During the many years when Intel had no serious competition, they have become accustomed to increase their profits by not implementing every improvement in their products that they could do, but to partition the possible improvements in many small steps and to implement those steps over many years, adding each year just the minimum that could be marketed as something better than the previous generation, in order to minimize their manufacturing costs and maximize their profit.

For Intel to become competitive again, they should abandon this policy and jump over the intermediate steps to really better products, even if that appears to reduce their profits, because when their products are not being bought, there will be no profits at all.

While AMD will launch next month the Turin server CPUs, which use up-to-date "Zen 5" cores, a couple of months after their introduction in consumer CPUs, Intel will launch next month the Granite Rapids server CPUs, and it has already launched the Sierra Forest server CPUs, both of which use the already obsolete CPU cores that have also been used in Meteor Lake, and which have only minimal differences from the cores of Alder Lake from 2021. Only in late 2025 is Intel expected to launch server CPUs (Clearwater Forest and Diamond Rapids) with cores similar to those of the consumer CPUs (Lunar Lake and Arrow Lake S), which are launched today and one month from now.

Intel needs to streamline somehow their design and verification process, so that they will become able to update all their products more or less at once, like AMD, not doing like today, when they launch new products that are already obsolete, hoping that their customers will buy them anyway.

While I do not believe that the great decrease in the company valuation of Intel is justified, I think that it was a good thing, because it has forced the Intel management to cancel some intermediate steps, which were distractions from their main goals, because they did not provide great enough advances, like the 20A CMOS process or the Arrow Lake S Refresh CPUs (both planned for 2025 products). Hopefully these cancellations will bring closer the products that were planned after them.

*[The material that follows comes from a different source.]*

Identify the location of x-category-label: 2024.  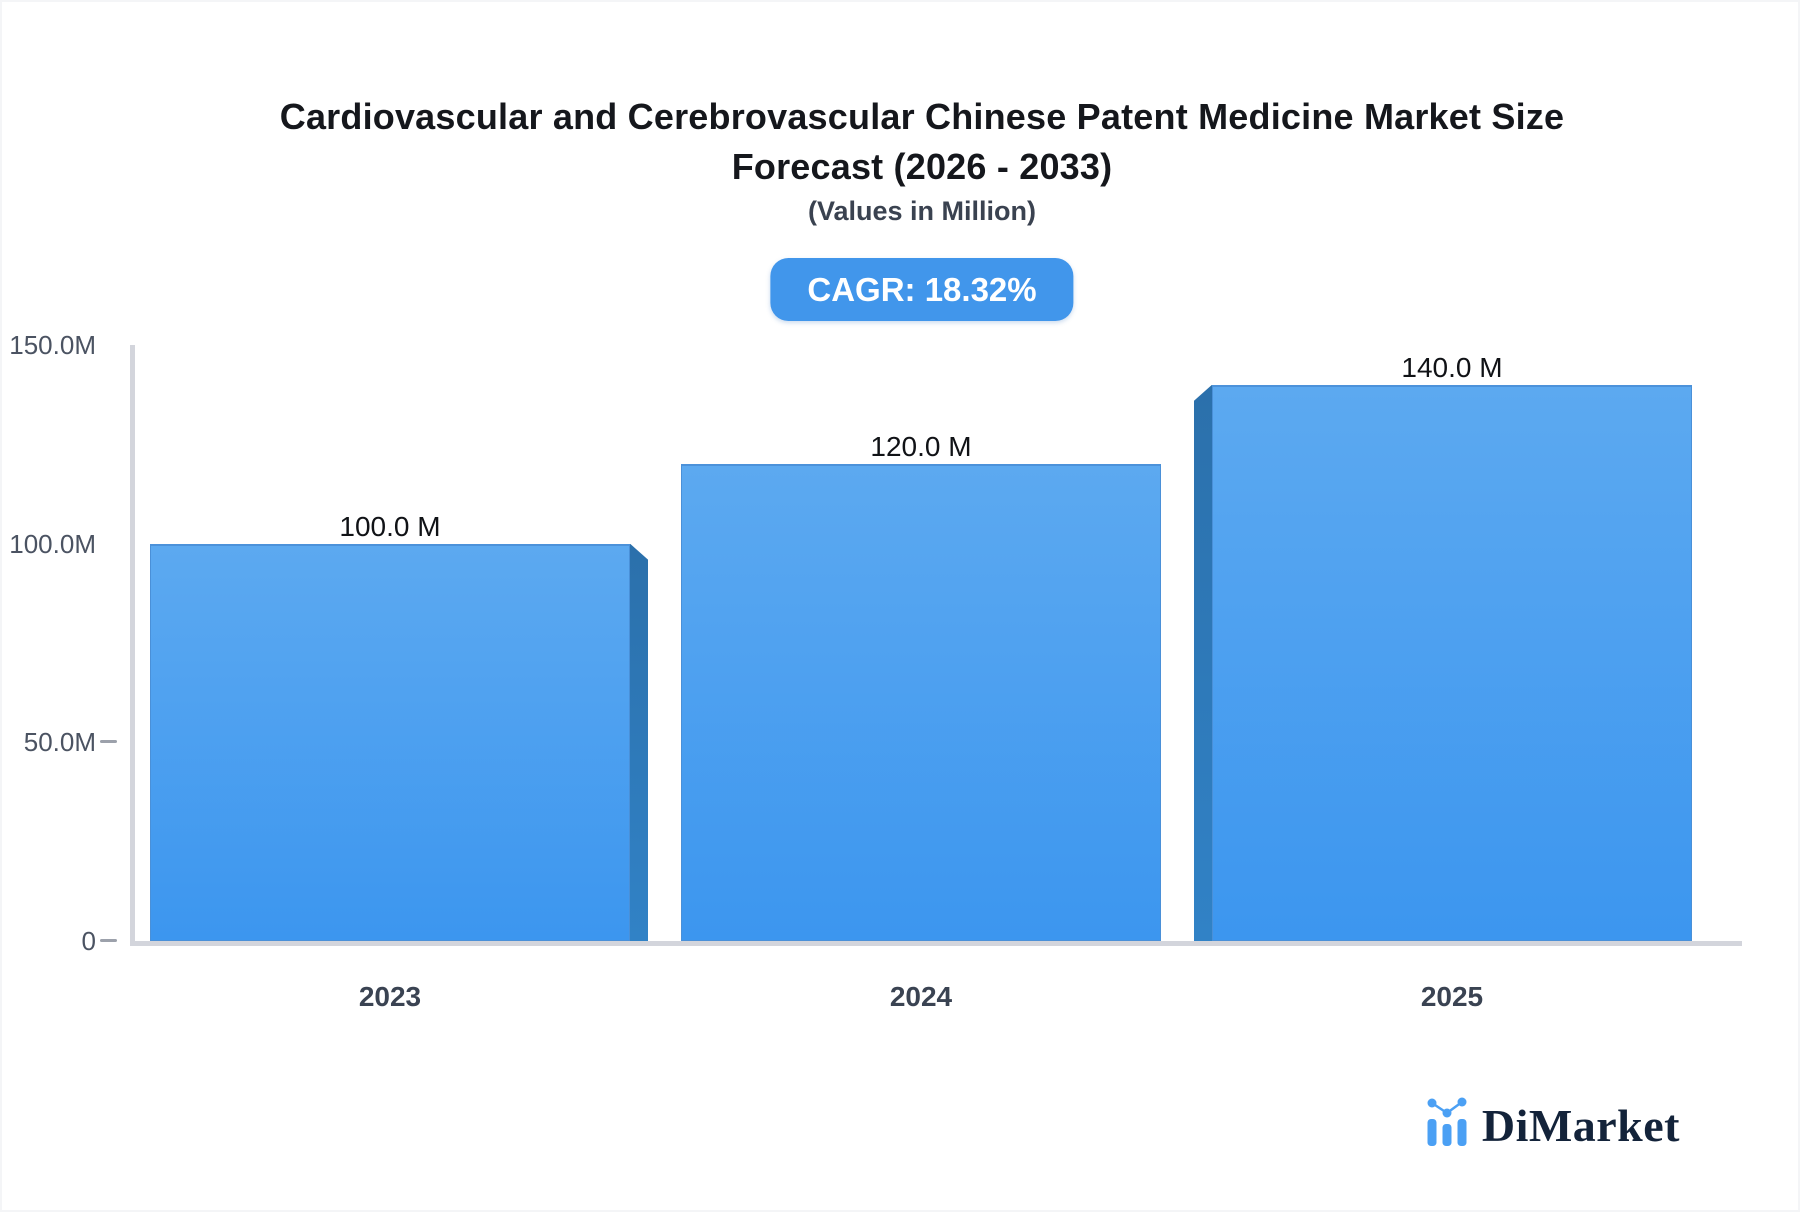
(921, 996).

wtallis · on Sept 24, 2024

Intel 20A got cancelled. The follow-up 18A was planned to be 20A fleshed out with a full PDK complete with transistor libraries covering high density and high performance variants, so that it could be competitive as a foundry option for non-Intel chip designs. Now all of Intel's hopes are riding on 18A next year, without the intermediate proof of a working 20A.

f_devd · on Sept 24, 2024

Seems they did "introduce" it in 20A this year but implies no commercial use yet, that would be with 18A in 2025[0].

[0]: https://www.intel.com/content/www/us/en/newsroom/opinion/con...

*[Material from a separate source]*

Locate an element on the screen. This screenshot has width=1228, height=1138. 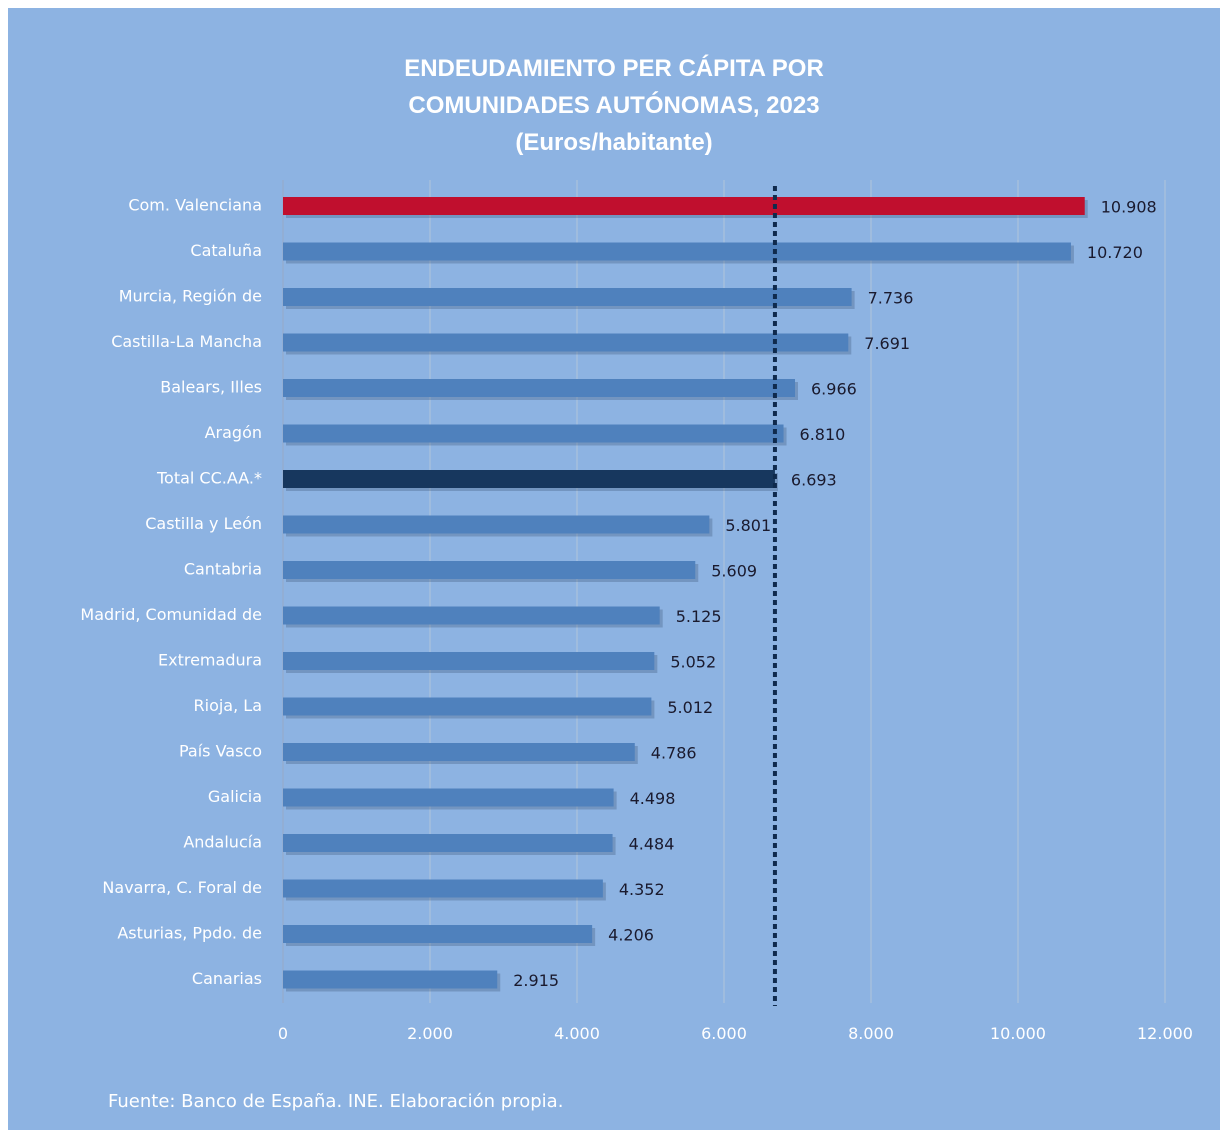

Tuna-Fish · on Sept 24, 2024

20A is supposedly ready for manufacturing, yet:

https://www.tomshardware.com/pc-components/cpus/intel-announ...

Cthulhu_ · on Sept 24, 2024

I've played too much recently, that header image immediately put me in mind of Satisfactory.

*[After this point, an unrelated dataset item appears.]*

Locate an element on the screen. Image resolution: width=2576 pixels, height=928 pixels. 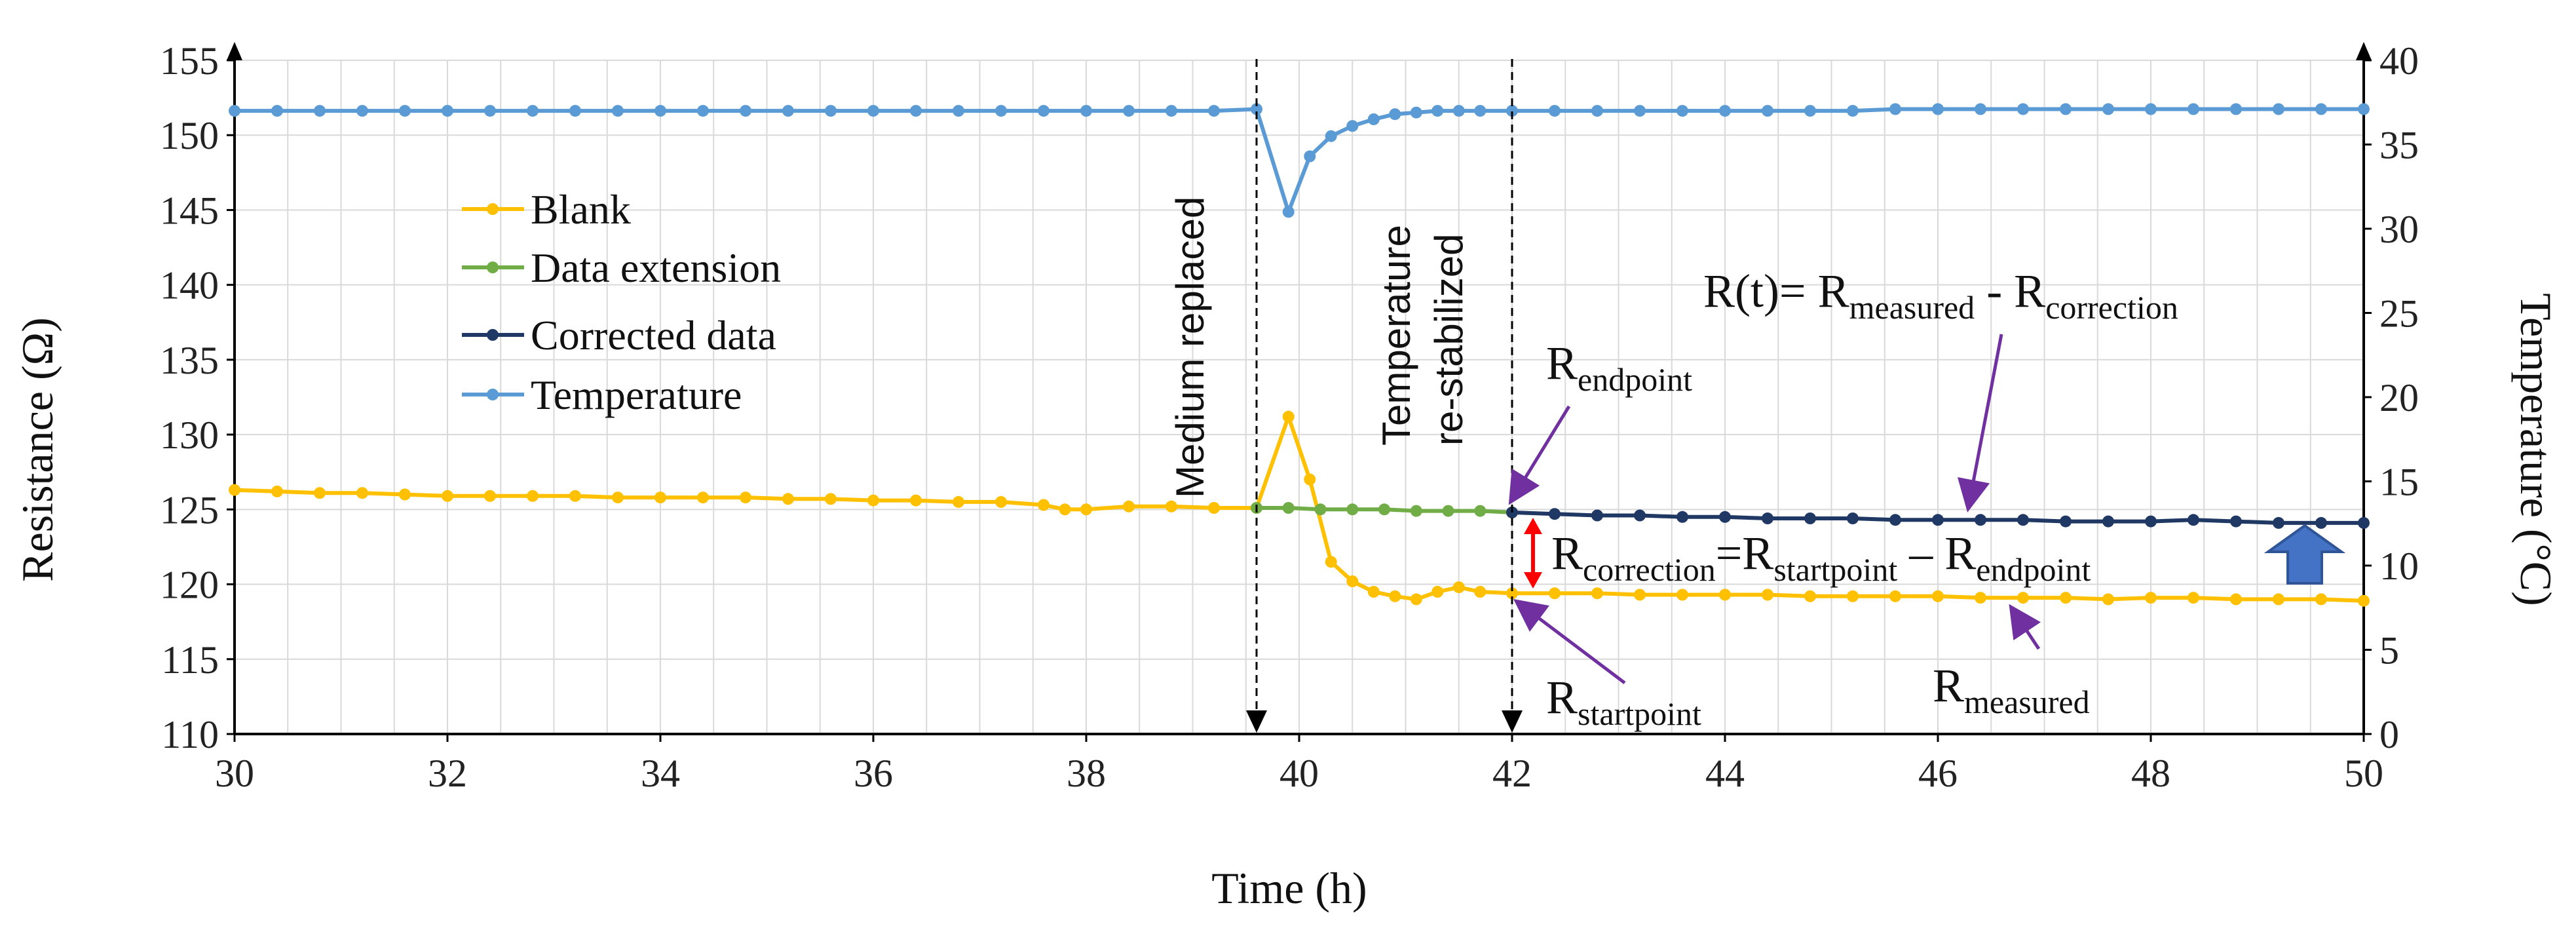
series-line-temperature is located at coordinates (1300, 160).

HPsquared · on Sept 24, 2024

It's a pretty appropriate game given the subject matter, tbh.

Cthulhu_ · on Sept 24, 2024

The more I read the article the more I'm inclined to agree, especially with connecting all the wiring to the transistor.

svantana · on Sept 24, 2024

(2022)

nmstoker · on Sept 24, 2024

You beat me to it!

high_na_euv · on Sept 24, 2024

In next months we will see if they will deliver it at 18A node

If they manage to do so, the stock price will reflect it

sjg1729 · on Sept 24, 2024

http://kadin.sdf-us.org/weblog/technology/smoking-hairy-golf...

teleforce · on Sept 24, 2024

Need 2022 in the title, a bit confused when first saw the post.